When you reach the line containing "You are a computer-use agent. Screen" in the entries below, repeat it and each line after it exactly until the entries end.

Data extracted from a collection —
+ + +
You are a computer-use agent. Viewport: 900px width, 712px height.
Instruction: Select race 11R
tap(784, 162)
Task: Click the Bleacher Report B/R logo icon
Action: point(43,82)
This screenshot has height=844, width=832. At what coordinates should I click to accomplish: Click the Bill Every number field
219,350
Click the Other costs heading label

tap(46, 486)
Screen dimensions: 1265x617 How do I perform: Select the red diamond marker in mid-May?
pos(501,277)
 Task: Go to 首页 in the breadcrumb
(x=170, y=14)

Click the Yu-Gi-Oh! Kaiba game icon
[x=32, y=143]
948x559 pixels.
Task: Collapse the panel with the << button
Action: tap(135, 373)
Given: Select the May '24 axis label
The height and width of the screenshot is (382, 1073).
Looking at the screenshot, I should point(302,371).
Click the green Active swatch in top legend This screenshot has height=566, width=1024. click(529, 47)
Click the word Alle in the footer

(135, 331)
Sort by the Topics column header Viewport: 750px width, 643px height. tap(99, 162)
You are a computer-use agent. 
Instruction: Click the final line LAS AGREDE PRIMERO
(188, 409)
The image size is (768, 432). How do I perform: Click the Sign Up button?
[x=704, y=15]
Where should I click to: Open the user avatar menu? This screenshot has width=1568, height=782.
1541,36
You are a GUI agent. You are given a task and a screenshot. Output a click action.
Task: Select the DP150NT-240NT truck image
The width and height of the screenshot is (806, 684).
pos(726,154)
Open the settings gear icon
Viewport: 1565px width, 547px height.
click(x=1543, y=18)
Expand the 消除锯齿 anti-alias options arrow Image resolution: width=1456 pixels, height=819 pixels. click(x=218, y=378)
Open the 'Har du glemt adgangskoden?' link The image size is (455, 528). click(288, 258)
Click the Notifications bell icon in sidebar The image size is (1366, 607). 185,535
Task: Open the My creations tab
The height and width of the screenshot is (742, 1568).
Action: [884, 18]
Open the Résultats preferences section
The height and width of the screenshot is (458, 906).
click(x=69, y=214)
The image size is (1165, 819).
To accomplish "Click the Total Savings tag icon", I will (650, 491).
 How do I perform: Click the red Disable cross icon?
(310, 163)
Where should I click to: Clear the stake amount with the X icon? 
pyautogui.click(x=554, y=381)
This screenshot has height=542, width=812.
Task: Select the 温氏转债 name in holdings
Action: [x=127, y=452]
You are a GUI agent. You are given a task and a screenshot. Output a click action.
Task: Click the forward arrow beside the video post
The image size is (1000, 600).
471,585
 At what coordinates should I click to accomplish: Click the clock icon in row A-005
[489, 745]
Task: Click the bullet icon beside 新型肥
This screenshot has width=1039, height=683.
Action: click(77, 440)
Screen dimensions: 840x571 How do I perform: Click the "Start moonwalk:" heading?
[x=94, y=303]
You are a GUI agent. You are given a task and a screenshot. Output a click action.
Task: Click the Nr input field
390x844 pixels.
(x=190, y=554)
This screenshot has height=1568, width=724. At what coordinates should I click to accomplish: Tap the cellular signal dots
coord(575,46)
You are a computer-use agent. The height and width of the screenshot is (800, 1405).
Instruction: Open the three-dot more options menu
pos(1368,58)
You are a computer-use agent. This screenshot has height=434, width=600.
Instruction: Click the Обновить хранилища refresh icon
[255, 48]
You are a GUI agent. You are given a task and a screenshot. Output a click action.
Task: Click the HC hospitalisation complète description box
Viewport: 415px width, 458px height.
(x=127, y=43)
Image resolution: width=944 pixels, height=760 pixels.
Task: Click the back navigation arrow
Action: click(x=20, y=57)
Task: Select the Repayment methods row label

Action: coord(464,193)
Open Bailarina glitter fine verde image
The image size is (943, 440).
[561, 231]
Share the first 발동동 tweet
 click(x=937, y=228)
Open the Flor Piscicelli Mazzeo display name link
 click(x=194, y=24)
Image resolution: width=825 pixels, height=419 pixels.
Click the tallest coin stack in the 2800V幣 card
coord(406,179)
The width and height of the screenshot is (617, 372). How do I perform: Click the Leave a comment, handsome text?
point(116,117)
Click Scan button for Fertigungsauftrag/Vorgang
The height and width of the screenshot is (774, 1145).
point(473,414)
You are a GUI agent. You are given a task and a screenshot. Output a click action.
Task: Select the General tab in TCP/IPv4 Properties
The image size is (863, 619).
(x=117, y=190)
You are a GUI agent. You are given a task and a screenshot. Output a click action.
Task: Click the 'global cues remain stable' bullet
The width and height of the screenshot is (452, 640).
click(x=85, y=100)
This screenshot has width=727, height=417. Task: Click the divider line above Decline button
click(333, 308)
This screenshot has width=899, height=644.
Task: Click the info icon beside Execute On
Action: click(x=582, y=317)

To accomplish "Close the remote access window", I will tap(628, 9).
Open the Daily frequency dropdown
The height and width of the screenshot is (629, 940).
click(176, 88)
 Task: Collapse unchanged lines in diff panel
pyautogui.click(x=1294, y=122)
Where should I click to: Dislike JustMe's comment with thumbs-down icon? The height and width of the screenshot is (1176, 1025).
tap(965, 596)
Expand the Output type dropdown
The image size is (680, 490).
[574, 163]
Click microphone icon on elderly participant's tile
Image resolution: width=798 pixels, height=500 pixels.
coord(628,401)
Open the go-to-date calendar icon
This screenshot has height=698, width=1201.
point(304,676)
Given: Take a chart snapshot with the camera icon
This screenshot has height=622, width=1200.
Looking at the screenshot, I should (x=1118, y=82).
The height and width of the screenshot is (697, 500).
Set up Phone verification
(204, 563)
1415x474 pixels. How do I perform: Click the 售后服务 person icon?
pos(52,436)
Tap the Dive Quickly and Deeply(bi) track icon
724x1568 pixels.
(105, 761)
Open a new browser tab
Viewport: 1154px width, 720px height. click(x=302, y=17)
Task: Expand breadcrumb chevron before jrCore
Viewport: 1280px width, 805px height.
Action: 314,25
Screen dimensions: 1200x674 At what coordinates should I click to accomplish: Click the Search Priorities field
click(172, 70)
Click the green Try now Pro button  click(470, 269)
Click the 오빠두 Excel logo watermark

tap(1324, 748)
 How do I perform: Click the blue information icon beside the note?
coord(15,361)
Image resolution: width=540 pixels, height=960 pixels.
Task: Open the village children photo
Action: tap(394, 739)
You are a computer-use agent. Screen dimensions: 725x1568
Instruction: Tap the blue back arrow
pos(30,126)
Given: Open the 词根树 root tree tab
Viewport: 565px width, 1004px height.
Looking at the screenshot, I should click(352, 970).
+ + +
Output —
You are a computer-use agent. Screen dimensions: 725x1568
Instruction: Tap the blue back arrow
pos(30,126)
Given: Open the 词根树 root tree tab
Viewport: 565px width, 1004px height.
Looking at the screenshot, I should click(352, 970).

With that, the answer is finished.